So I checked it out-Veronica looks like she’s done some fun stuff with the videos, totally not techy (that I can tell) but entertaining. A few minutes into my snooping and Gary Vaynerchuk twittered that Jason was live on Ustream taking suggestions for a new host. I clicked on over. I’m not really sure I can accurately describe what I found, so let me just copy and paste my twitter stream:

QueenofSpain They are going over these girls based on looks-seriously. I don’t want ANYTHING to do with that crap. It would be an Erin SMACKDOWN

QueenofSpain and I love how they all just ASSUME any of these women are just DYING to get a call to work for @jasoncalacanis

QueenofSpain Am I wrong? Am I the only one who is watching this? Sad. Sad. Sad. And RIGHT THERE is the problem with women in tech. RIGHT THERE

QueenofSpain because the guys filling in, or the guy and @calacanis is such a HOTTIE? I mean, they must be, if they are on MAHALO VIDEO

QueenofSpain I love how that’s a requirement for the girls. @lons did you submit photos too?

QueenofSpain Ugh. I feel sick after watching that for too long. Olive branch totally taken back. I don’t give a crap what he’s done.

QueenofSpain @themacmommy hell no. Not a chance in HELL. I’ll stick with organizations that actually show a bit of respect.

QueenofSpain @GeekMommy don’t be. was a great education. seriously. I mean that. all that buzz about women in tech in the fashion section? yeah. i get it

Basically I tuned in to see Jason Calacanis and his ‘JasonNation’ look at photos, declare there shall be ‘no schlubs’ and discuss the hotness level of each candidate. Jason did stipulate the candidate must have brains (how nice) but needed to be easy on the eyes.

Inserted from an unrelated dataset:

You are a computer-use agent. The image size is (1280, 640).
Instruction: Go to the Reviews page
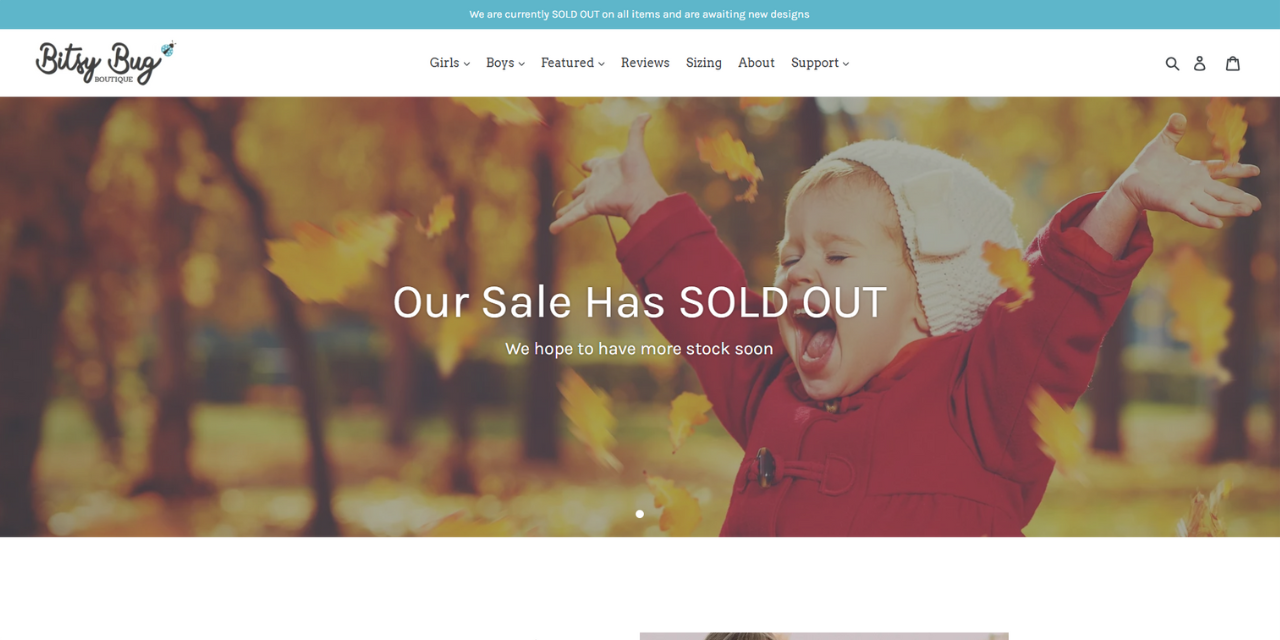tap(645, 63)
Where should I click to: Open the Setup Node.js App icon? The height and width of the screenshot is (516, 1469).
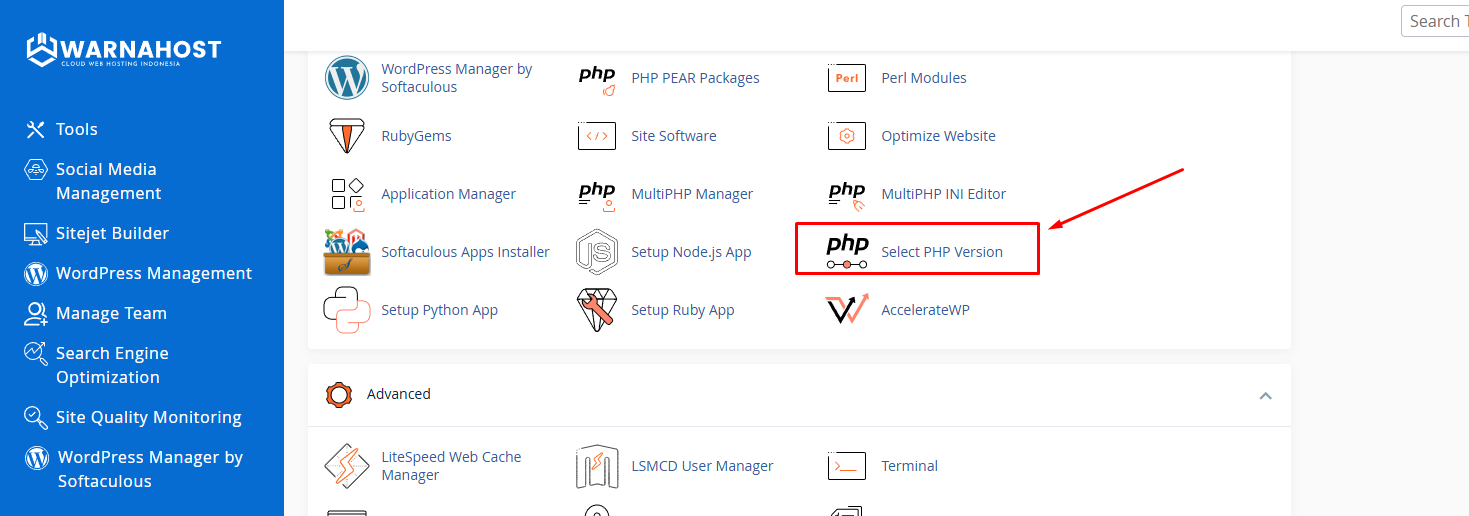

Let’s just review who I’m watching currently in and around the web, shall we?

Lon Harris is the current co-host of Mahalo Daily.

Robert Scoble

Jeff Pulver

Jason Calacanis

Shel Israel

Loren Feldman

Steve Garfield

Gary Vaynerchuk

Those are just off the top of my head, there are many more. Now let’s go ahead and guess how many of that group would have gotten to where they are if being ‘easy on the eyes’ were a requirement? Not all Brad Pitt up there on that list. Turns out, and it’s funny really-it is their CONTENT that matters.

I’m not sure if Jason Calacanis or anyone in that chat room (with the exception of Gary who is respectful and has proven himself as such) gets what they are doing when they make looks a requirement, when it’s clearly NOT a requirement for the men.

The only way I can possibly think of to make the CEO and ringleader understand is to curse him with 10 daughters.

5 super model daughters and 5 less than perfect daughters. I’d like him to see first hand the opportunities they are afforded, the heartbreak, and the double standards they face. I’d like him to feel the pain of his daughter as her brilliance in tech and web are overlooked for a less-intelligent woman with a better rack. I’d like him to watch as his beautiful daughter is paraded on a video blog to be masturbated to by 40year-olds in their mother’s basement. I’d like him to sit all 10 of them down on the Calacanis family couch and explain Daddy’s requirements for the next Mahalo Daily host.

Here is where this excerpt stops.